Phone call to OW didn't happen yet as H was called out of town that evening. But he did forward me a message she sent him, which basically said, "What? Your not going to talk to me again?", and He replied, "That's right, leave me alone". He then let me know she had tried to call him twice and he didn't answer. Now tonight the phone call will happen since he will be coming back in town, if it isn't too late and he comes over here.

He is still asking if I will give him another chance, apologized for screwing up the last year of our lives, said he doesn't know what he was doing, but he know this, that he wants me if I'll allow him to show me the kind of H I deserve. He said he knows words are just words, but he has every intention on showing me that he deserves another chance.
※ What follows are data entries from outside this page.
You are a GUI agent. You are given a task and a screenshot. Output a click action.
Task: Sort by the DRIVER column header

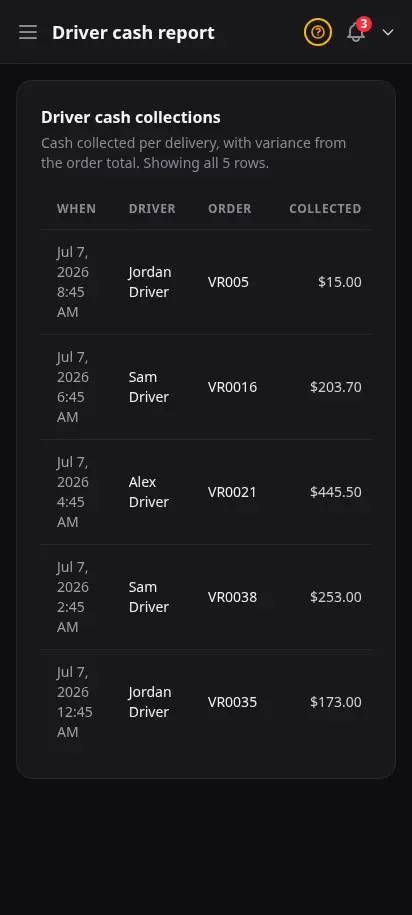pyautogui.click(x=152, y=209)
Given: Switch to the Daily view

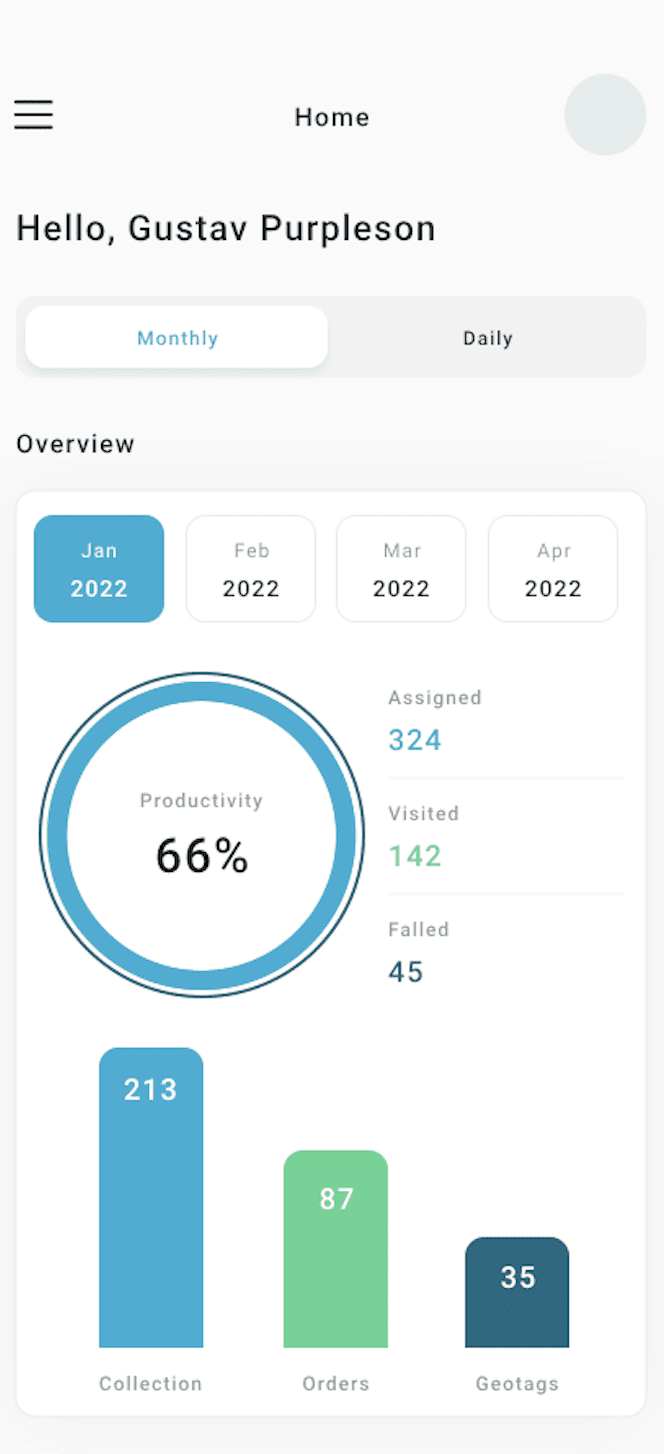Looking at the screenshot, I should coord(487,338).
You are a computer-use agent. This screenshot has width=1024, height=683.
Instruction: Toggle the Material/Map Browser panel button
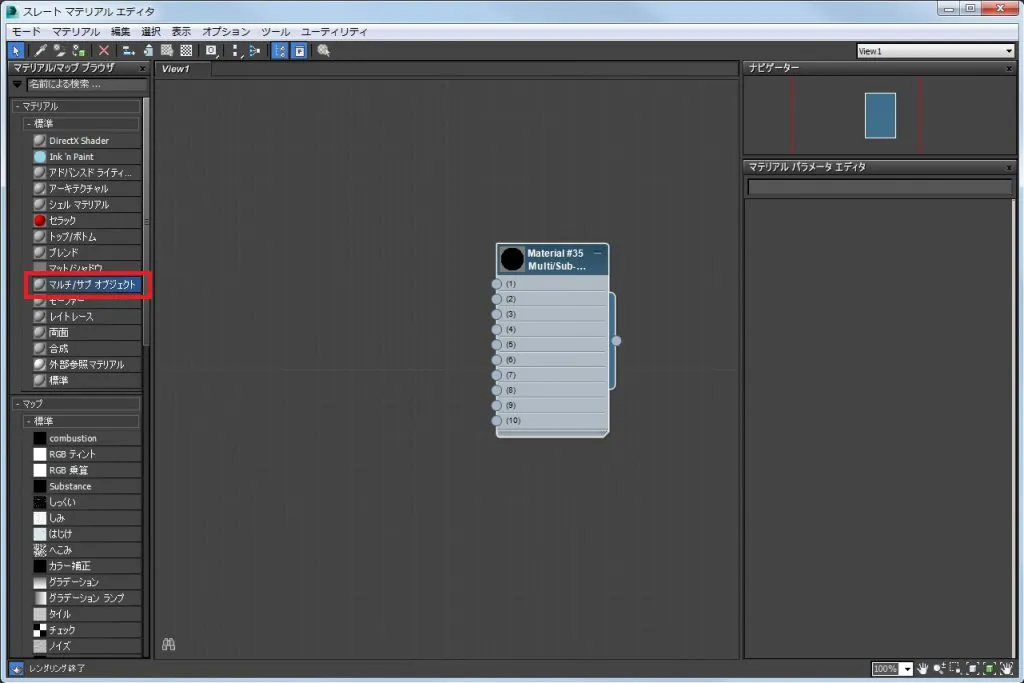coord(280,50)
Our MC suggested he get on anti depressant about six months ago, and I'm going to suggest he talk to his doctor about that. Also, after this phone call I will ask him to go to IC and MC. We will see how that goes over. Like I told him, I'm not here to punish him for the rest of his life, but I will be doing what is necessary to protect myself and will continue to do things that better me as a person.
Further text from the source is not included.